Whoever was scribbling the text for these stories was sure doing a better job than they were in the CRACKEDs that I used to sneak peek on scant occasion. Sure a good portion of the turds they popped out might have seemed trite compared with the main competition, but the timely spoofs dealing with such astute subject matter as beatniks, BAT MASTERSON, SEA HUNT and Bridgette Bardot still make for funtime reading especially in an age where comedy more or less has become loudmouth assaults on whatever target of self-righteous ire some sideways turd of a human being may harbor these days.

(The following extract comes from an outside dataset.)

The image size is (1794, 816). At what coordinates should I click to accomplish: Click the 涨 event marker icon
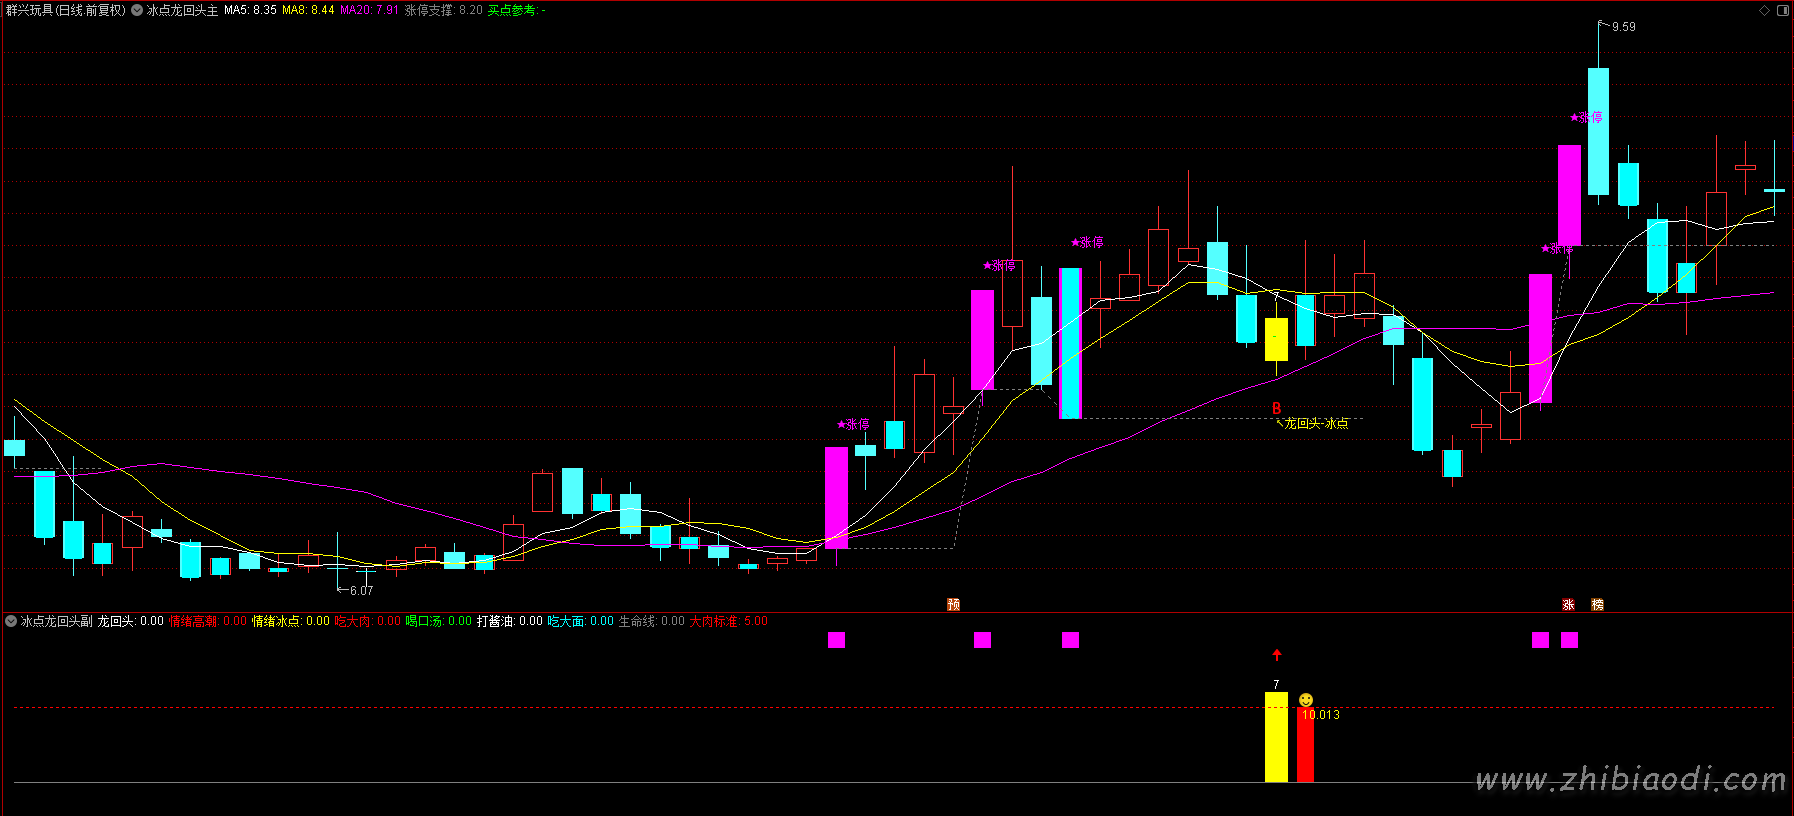pyautogui.click(x=1568, y=605)
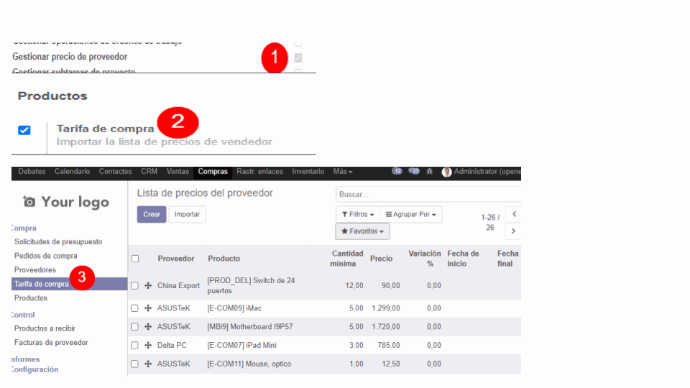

And between you 'n me dontcha think we can sure use a whole lot more real har-hars these days whether it be a Gavin McInnes or Jim Goad column somewhere online or better yet one of those DIVERSITY CHRONICLE articles that keep me laughing from here to Fanabla because it's like 2015 and you're not supposed to laugh at these things like you could have even a good ten years back!
One final note---it is interesting (though not exactly surprising) to see that even in these early issues the CRACKED writers were poking fun at their main inspiration with blatant references to not only Alfred E. himself but EC boss Bill Gaines (the latter even being pictured with his face unobscured unlike old Neuman's). Yeah I know that Alfred E.'s visage had been spotted in a variety of MAD knockoffs in the late-fifties (and even in TRUMP), but when I was a kid I was once shocked to see a CRACKED cover where mascot Sylvester P. Smythe was seen sticking pins into a voodoo doll who looked suspiciously like you-know-who. Somehow to an adolescent pus-package such as myself this seemed like a horrid blasphemy, but considering most of the blasphemies that are accepted and whole and true these days it's like well, what else is there gonna be to shock and offend me these days, eh? (or is that yawn...). Still it was quite a surprise for me, and although I hadn't heard of any lawsuits regarding the use of MAD's very own Esky/Playboy bunny I was sure as shootin' under the impression that one was gonna be just around the corner!
But then again when I was an adolescent I thought that anybody who was famous and on tee-vee alla time was an automatic millionaire, and when you're twelve you do see the world kinda skewered, y'know?
Say, are we going to get a review of the second volume of the Bobby London Popeye strips? It came out last fall.